I am falling for her. And that is the most dangerous thing of all. The next morning, I was in my office before the sun rose. I cannot sleep anymore, not since my father died. The dark is too heavy, and the silence is too loud. I sit in the half light with a cup of black coffee and the folder open in front of me, going over the evidence I have been collecting for two years.
It is almost ready. Another few weeks, and I will have enough to put Evelyn away for life. But I need one more thing. I need someone inside her operation. Someone she trusts. Someone she does not see coming.
Zoe, she is my way in and I hate myself for using her, for putting her in danger, for kissing her when I should be keeping my distance. The door opened at eight o'clock, she walked in wearing a different dress today. Dark blue. Fitted. Her hair was loose around her shoulders, and she looked tired, like she had not slept either. I wondered if she had been thinking about me the way I had been thinking about her.
You are early, I said, and my voice came out colder than I meant it to be. I wanted to see my mother before work, she said. She set a cup of coffee on my desk, black and with no sugar. She remembered. I looked at the cup, then at her. You did not have to bring me coffee. I am your assistant. It is my job.
You are not my assistant. I stood up and walked around the desk. She did not step back. You are a spy. A liar. A woman who was sent here to destroy me. Her face did not change, but I saw her hands clench at her sides. You knew that when you made the deal.
I did. I stopped in front of her, close enough to feel the heat of her body. And I still kissed you. Twice. She looked up at me, and her grey eyes were steady, but I saw the fear underneath, the same fear I felt in my chest.

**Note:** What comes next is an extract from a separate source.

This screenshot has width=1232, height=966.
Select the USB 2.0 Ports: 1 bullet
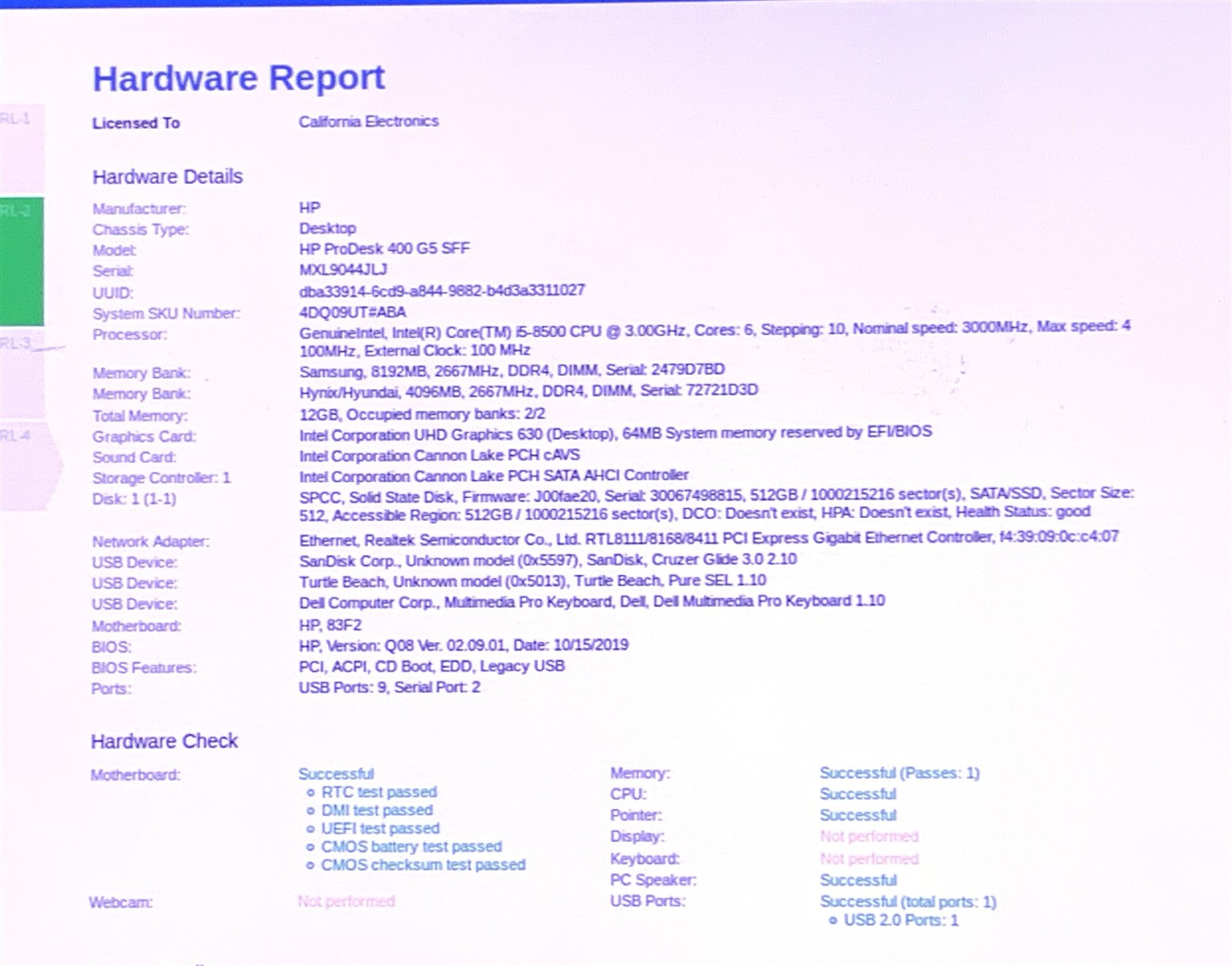point(900,921)
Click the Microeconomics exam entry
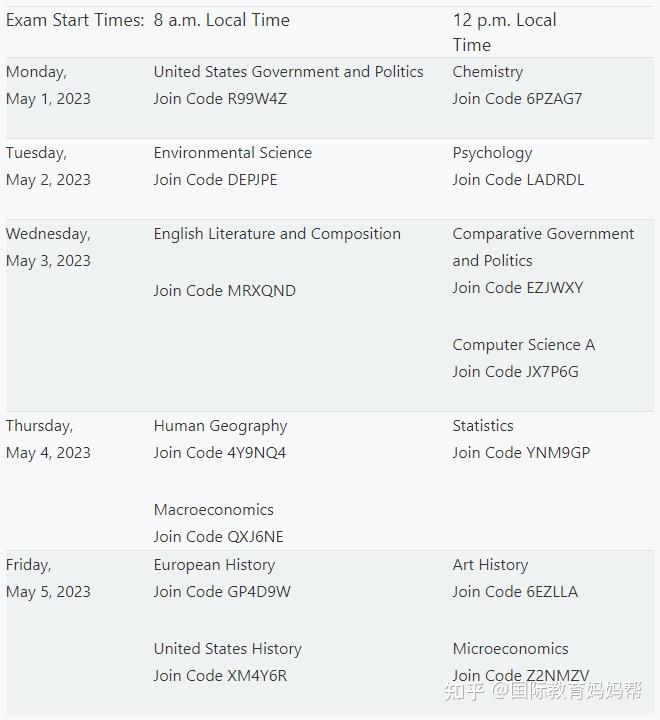 [510, 649]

Why? she asked.
Because I could not help myself. I reached out and touched her face, my fingers tracing the line of her jaw. Because you are the most beautiful thing I have ever seen. Because you are lying to everyone except me, and that makes me want you in ways I cannot explain. She did not pull away. Her breath caught, and I saw her pulse hammering in her throat. Liam, she whispered.
Do not say my name like that, I said. Not when I am trying to remember why I should keep my hands off you. She reached up and covered my hand with hers. Her skin was warm, soft. The spark jumped between us. What if I do not want you to keep your hands off me? she asked.
I stared at her. Zoe. I know this is a game, she said. I know you are using me. I know I am using you. But when you kiss me, I forget all of that. I forget everything except how you make me feel. I should step back. I should tell her to leave, to go back to her desk, to remember why we are here. But I did not.
I pulled her against me and kissed her, hard and deep. She moaned into my mouth, and her hands fisted in my shirt, and I forgot everything too. The war. The revenge. The two years of cold nights and empty beds. There was only her. When I finally pulled back, we were both breathing hard. Her lips were swollen. Her eyes were dark. We cannot do this, I said, but my voice was weak, and we both knew I was lying. I know, she said.
She did not move. Neither did I. We stood there in the middle of my office with the city spread out below us and the weight of everything we were not saying pressing down on our chests. I knew I was already lost. The door was still open. Anyone could walk in. Anyone could see. But I did not care.
And neither did she. The sunlight caught her hair, turned it into something golden and untouchable. I let my hand fall from her face, but I did not step back. I could not. She was the first thing in two years that had made me feel like I was still alive. And that terrified me more than any enemy ever could.